• What the task asks:
Only the count should appear in your answer: how many lines of the data below contain the word "will"?

• Extracted data entries:

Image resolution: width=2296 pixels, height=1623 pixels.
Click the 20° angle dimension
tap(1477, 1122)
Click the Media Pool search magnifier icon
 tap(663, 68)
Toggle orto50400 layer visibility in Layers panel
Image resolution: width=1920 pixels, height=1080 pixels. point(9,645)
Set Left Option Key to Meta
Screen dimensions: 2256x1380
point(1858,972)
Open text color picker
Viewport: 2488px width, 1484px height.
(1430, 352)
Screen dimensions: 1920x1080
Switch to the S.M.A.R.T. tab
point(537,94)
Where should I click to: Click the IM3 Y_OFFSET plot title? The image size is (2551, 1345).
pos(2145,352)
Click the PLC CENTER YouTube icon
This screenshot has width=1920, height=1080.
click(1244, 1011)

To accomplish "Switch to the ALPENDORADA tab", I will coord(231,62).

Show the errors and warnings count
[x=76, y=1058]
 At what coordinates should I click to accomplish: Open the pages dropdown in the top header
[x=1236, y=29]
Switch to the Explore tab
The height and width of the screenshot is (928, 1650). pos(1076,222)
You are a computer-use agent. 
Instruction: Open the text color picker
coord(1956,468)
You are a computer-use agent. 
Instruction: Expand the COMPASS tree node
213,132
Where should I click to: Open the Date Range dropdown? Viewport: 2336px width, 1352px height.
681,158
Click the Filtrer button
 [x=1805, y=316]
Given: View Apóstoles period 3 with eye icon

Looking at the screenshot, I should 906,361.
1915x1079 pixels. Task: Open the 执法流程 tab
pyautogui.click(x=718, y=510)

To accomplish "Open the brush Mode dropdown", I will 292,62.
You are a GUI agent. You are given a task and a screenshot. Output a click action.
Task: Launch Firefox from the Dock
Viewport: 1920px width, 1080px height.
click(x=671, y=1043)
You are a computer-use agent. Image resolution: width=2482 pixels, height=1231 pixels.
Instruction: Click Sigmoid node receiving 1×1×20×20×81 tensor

• Output below:
2